Fin 2014, le CRAC Europe pour la protection de l’enfance révélait dans tous ses détails la fraude à la TVA qui était pratiquée par plusieurs sociétés organisatrices de corridas : la SAS Simon Casas production à Nîmes, la SAS Jalabert frères à Arles et la SAS du plateau de Valras à Béziers.

Cette fraude, pratiquée depuis 2011, consistait à appliquer illégalement le taux de TVA à taux réduit (au lieu du taux normal) aux ventes de places pour les spectacles de torture. Et ce au motif que la corrida faisait désormais partie du patrimoine culturel immatériel de la France, ce qui, aux yeux des dirigeants des sociétés susmentionnées, les autorisait à une telle pratique.

Argument déjà irrecevable à l’époque, les services de Bercy ayant plus d’une fois rappelé que les spectacles tauromachiques relevaient bel et bien du taux normal de TVA, il l’est encore plus aujourd’hui, maintenant que la corrida a été rayée du PCI par la Cour administrative d’appel de Paris.

C’est ainsi que Robert Margé, à la tête de la société biterroise du plateau de Valras, avait fait l’objet d’un premier contrôle fiscal en 2012, au titre de l’exercice 2011, qui s’était soldé par un redressement de 241 000 €. Cela ne l’avait pas convaincu de mettre fin à ses pratiques frauduleuses et le détournement de TVA s’était poursuivi durant les années 2012 et 2013.

Le commissaire aux comptes l’avait souligné à l’époque au sein de son rapport, estimant que la société de Robert Margé aurait dû provisionner dans ses comptes le différentiel de TVA, estimé à 407 000 €, afin que l’image financière de celle-ci soit sincère.

Courant 2014, le fisc est donc revenu faire un petit tour dans les locaux de la SAS du plateau de Valras, et c’est sans surprise que cette dernière s’est vue de nouveau notifié un redressement de TVA, au titre des exercices 2012 et 2013, s’élevant à 403 000 €.

Cette charge exceptionnelle (mais néanmoins prévisible) plombe littéralement les comptes de la société qui affiche, pour 2014, une perte sèche de 346 000 €.

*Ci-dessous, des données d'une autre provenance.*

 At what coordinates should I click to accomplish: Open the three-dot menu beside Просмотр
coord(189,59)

Tous les voyants se retrouvent ainsi dans le rouge : baisse du chiffre d’affaires de 8 %, des dettes (751 000 €) nettement supérieures aux créances (166 000 €), une trésorerie insuffisante pour régler la totalité des dettes fiscales et sociales (dont le dernier redressement de TVA) et des capitaux propres devenus négatifs (autrement dit, la société de Robert Margé ne vaut plus un centime).

Quels auraient été les réflexes de n’importe quel dirigeant responsable face à une telle débandade financière synonyme de quasi-faillite ? D’une part, stopper immédiatement la pratique frauduleuse qui a généré un redressement global de 644 000 € ces trois dernières années, d’autre part s’octroyer une rémunération plus en rapport avec les moyens de son entreprise.

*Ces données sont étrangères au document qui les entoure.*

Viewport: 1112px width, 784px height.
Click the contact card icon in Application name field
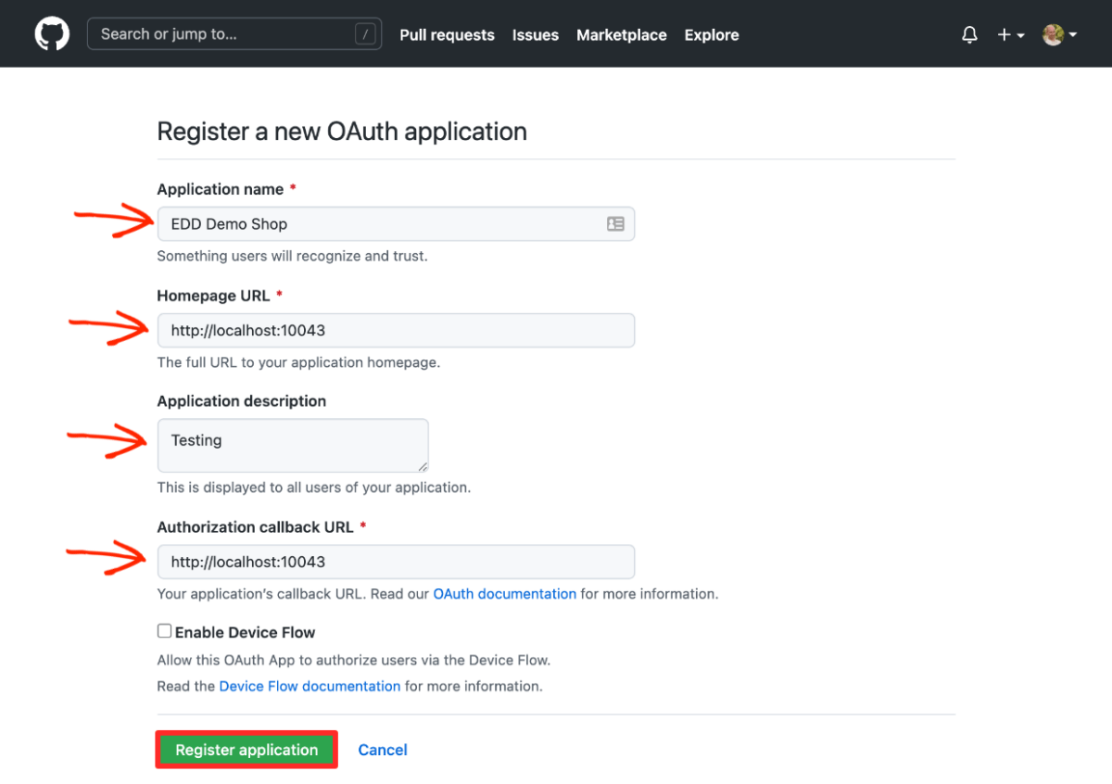tap(614, 223)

Concernant la rémunération, on ne peut pas vraiment dire que la sagesse fut au rendez-vous : alors que sa société prenait le bouillon, Robert Margé s’est octroyé 70 000 € d’émoluments. Si l’on tient compte des charges sociales attenantes, le tiers de l’abyssale perte de l’exercice découle uniquement de la rémunération de son dirigeant.

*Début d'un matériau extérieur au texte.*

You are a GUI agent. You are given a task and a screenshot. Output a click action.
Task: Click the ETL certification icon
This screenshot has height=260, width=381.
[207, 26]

Mais plus fort encore, Robert Margé a persisté dans sa volonté de poursuivre son activité de fraude fiscale. C’est ce que révèle à nouveau le rapport annuel du commissaire aux comptes qui souligne que, malgré deux contrôles ayant abouti aux mêmes conclusions, la SAS du plateau de Valras a continué d’appliquer le taux réduit de TVA en 2014.

Montant estimé de cette nouvelle fraude, non prise en compte au sein du bilan : 204 000 €.

Une chose est sûre : un nouveau redressement de ce montant signerait l’arrêt de mort d’une société déjà exsangue financièrement.

Et l’on voit mal comment le fisc, dans le cadre d’un contrôle portant sur une pratique illégale déjà signifiée à deux reprises, n’appliquerait pas alors la pénalité de 40 % pour mauvaise foi, prévue par les textes du Code général des impôts (ce qui serait synonyme, dans le cas présent, d’une rallonge d’un peu plus de 80 000 €).

Sans oublier la responsabilité pénale du dirigeant qui pourrait nettement être engagée.

Une énième démonstration que la corrida, ce n’est pas uniquement la torture d’un être sensible pour le plaisir de quelques pervers, c’est aussi pour certains une belle manière de s’enrichir personnellement via le détournement d’argent public.